= What this task involves =
Reproduce the listing below verbatim, every line unchanged and in its original order.

=-=-=

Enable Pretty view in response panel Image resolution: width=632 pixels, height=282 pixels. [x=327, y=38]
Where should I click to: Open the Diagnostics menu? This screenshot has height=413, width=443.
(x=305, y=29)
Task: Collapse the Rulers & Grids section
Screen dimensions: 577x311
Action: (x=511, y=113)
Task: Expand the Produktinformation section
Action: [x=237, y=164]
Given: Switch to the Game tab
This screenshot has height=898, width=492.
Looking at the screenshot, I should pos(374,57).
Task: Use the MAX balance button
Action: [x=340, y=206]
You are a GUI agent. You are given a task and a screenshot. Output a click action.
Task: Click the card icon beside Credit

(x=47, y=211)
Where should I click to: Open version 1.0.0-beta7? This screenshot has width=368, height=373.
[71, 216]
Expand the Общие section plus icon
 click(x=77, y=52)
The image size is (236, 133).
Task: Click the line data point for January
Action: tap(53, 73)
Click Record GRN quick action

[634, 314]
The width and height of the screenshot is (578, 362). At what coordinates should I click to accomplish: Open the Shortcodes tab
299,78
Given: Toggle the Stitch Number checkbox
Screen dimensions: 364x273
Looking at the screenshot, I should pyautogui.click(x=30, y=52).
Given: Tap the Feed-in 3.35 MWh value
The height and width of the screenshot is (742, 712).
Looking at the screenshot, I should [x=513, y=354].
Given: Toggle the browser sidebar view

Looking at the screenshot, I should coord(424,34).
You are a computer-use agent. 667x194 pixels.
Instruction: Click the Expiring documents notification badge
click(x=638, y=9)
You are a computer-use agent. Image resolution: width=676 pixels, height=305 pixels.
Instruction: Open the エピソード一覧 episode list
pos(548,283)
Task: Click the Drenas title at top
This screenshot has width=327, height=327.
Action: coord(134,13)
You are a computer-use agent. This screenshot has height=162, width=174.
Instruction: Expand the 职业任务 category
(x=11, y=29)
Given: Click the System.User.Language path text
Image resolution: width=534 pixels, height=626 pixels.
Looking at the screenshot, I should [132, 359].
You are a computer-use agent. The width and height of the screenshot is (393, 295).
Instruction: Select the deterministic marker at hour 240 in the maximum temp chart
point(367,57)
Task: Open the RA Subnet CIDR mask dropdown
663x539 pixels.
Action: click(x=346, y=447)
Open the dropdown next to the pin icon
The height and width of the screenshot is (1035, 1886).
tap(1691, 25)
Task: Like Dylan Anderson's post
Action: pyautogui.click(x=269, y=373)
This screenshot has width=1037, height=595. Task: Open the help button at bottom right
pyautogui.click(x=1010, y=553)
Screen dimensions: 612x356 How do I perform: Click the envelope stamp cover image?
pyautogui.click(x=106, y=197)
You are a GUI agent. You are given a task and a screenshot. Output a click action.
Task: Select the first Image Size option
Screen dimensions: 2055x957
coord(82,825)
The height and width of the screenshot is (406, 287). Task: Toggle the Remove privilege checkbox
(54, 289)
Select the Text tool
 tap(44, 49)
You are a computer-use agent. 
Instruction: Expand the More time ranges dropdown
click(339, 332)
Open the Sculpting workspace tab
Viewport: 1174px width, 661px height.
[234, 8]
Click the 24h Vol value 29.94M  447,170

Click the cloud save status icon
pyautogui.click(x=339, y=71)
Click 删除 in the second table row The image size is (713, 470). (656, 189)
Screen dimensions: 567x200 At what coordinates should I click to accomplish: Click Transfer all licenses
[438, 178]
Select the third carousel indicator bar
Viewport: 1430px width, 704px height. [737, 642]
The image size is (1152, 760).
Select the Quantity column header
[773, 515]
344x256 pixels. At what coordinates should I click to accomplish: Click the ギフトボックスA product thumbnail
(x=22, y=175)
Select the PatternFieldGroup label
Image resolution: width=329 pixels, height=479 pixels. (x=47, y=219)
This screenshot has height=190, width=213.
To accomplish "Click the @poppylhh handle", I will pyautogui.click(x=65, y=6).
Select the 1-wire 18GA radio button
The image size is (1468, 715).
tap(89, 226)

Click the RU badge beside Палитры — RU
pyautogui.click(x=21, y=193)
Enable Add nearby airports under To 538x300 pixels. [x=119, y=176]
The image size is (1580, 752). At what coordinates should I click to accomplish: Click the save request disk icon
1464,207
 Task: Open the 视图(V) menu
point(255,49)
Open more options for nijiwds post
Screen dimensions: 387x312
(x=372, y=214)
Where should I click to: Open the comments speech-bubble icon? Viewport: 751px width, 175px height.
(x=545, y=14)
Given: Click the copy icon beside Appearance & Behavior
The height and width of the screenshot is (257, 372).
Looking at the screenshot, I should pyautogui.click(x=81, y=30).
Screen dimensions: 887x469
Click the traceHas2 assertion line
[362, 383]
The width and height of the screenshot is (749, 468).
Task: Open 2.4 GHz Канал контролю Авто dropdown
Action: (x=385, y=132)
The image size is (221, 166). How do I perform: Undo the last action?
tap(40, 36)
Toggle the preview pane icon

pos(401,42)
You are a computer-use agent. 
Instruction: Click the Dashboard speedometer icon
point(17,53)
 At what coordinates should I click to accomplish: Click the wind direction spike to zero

=-=-=

= Correct output =
Enable Pretty view in response panel Image resolution: width=632 pixels, height=282 pixels. [x=327, y=38]
Where should I click to: Open the Diagnostics menu? This screenshot has height=413, width=443.
(x=305, y=29)
Task: Collapse the Rulers & Grids section
Screen dimensions: 577x311
Action: (x=511, y=113)
Task: Expand the Produktinformation section
Action: [x=237, y=164]
Given: Switch to the Game tab
This screenshot has height=898, width=492.
Looking at the screenshot, I should pos(374,57).
Task: Use the MAX balance button
Action: [x=340, y=206]
You are a GUI agent. You are given a task and a screenshot. Output a click action.
Task: Click the card icon beside Credit

(x=47, y=211)
Where should I click to: Open version 1.0.0-beta7? This screenshot has width=368, height=373.
[71, 216]
Expand the Общие section plus icon
 click(x=77, y=52)
The image size is (236, 133).
Task: Click the line data point for January
Action: tap(53, 73)
Click Record GRN quick action

[634, 314]
The width and height of the screenshot is (578, 362). At what coordinates should I click to accomplish: Open the Shortcodes tab
299,78
Given: Toggle the Stitch Number checkbox
Screen dimensions: 364x273
Looking at the screenshot, I should pyautogui.click(x=30, y=52).
Given: Tap the Feed-in 3.35 MWh value
The height and width of the screenshot is (742, 712).
Looking at the screenshot, I should [x=513, y=354].
Given: Toggle the browser sidebar view

Looking at the screenshot, I should coord(424,34).
You are a computer-use agent. 667x194 pixels.
Instruction: Click the Expiring documents notification badge
click(x=638, y=9)
You are a computer-use agent. Image resolution: width=676 pixels, height=305 pixels.
Instruction: Open the エピソード一覧 episode list
pos(548,283)
Task: Click the Drenas title at top
This screenshot has width=327, height=327.
Action: coord(134,13)
You are a computer-use agent. This screenshot has height=162, width=174.
Instruction: Expand the 职业任务 category
(x=11, y=29)
Given: Click the System.User.Language path text
Image resolution: width=534 pixels, height=626 pixels.
Looking at the screenshot, I should [132, 359].
You are a computer-use agent. The width and height of the screenshot is (393, 295).
Instruction: Select the deterministic marker at hour 240 in the maximum temp chart
point(367,57)
Task: Open the RA Subnet CIDR mask dropdown
663x539 pixels.
Action: click(x=346, y=447)
Open the dropdown next to the pin icon
The height and width of the screenshot is (1035, 1886).
tap(1691, 25)
Task: Like Dylan Anderson's post
Action: pyautogui.click(x=269, y=373)
This screenshot has width=1037, height=595. Task: Open the help button at bottom right
pyautogui.click(x=1010, y=553)
Screen dimensions: 612x356 How do I perform: Click the envelope stamp cover image?
pyautogui.click(x=106, y=197)
You are a GUI agent. You are given a task and a screenshot. Output a click action.
Task: Select the first Image Size option
Screen dimensions: 2055x957
coord(82,825)
The height and width of the screenshot is (406, 287). Task: Toggle the Remove privilege checkbox
(54, 289)
Select the Text tool
 tap(44, 49)
You are a computer-use agent. 
Instruction: Expand the More time ranges dropdown
click(339, 332)
Open the Sculpting workspace tab
Viewport: 1174px width, 661px height.
[234, 8]
Click the 24h Vol value 29.94M  447,170

Click the cloud save status icon
pyautogui.click(x=339, y=71)
Click 删除 in the second table row The image size is (713, 470). (656, 189)
Screen dimensions: 567x200 At what coordinates should I click to accomplish: Click Transfer all licenses
[438, 178]
Select the third carousel indicator bar
Viewport: 1430px width, 704px height. [737, 642]
The image size is (1152, 760).
Select the Quantity column header
[773, 515]
344x256 pixels. At what coordinates should I click to accomplish: Click the ギフトボックスA product thumbnail
(x=22, y=175)
Select the PatternFieldGroup label
Image resolution: width=329 pixels, height=479 pixels. (x=47, y=219)
This screenshot has height=190, width=213.
To accomplish "Click the @poppylhh handle", I will pyautogui.click(x=65, y=6).
Select the 1-wire 18GA radio button
The image size is (1468, 715).
tap(89, 226)

Click the RU badge beside Палитры — RU
pyautogui.click(x=21, y=193)
Enable Add nearby airports under To 538x300 pixels. [x=119, y=176]
The image size is (1580, 752). At what coordinates should I click to accomplish: Click the save request disk icon
1464,207
 Task: Open the 视图(V) menu
point(255,49)
Open more options for nijiwds post
Screen dimensions: 387x312
(x=372, y=214)
Where should I click to: Open the comments speech-bubble icon? Viewport: 751px width, 175px height.
(x=545, y=14)
Given: Click the copy icon beside Appearance & Behavior
The height and width of the screenshot is (257, 372).
Looking at the screenshot, I should pyautogui.click(x=81, y=30).
Screen dimensions: 887x469
Click the traceHas2 assertion line
[362, 383]
The width and height of the screenshot is (749, 468).
Task: Open 2.4 GHz Канал контролю Авто dropdown
Action: (x=385, y=132)
The image size is (221, 166). How do I perform: Undo the last action?
tap(40, 36)
Toggle the preview pane icon

pos(401,42)
You are a computer-use agent. 
Instruction: Click the Dashboard speedometer icon
point(17,53)
 At what coordinates should I click to accomplish: Click the wind direction spike to zero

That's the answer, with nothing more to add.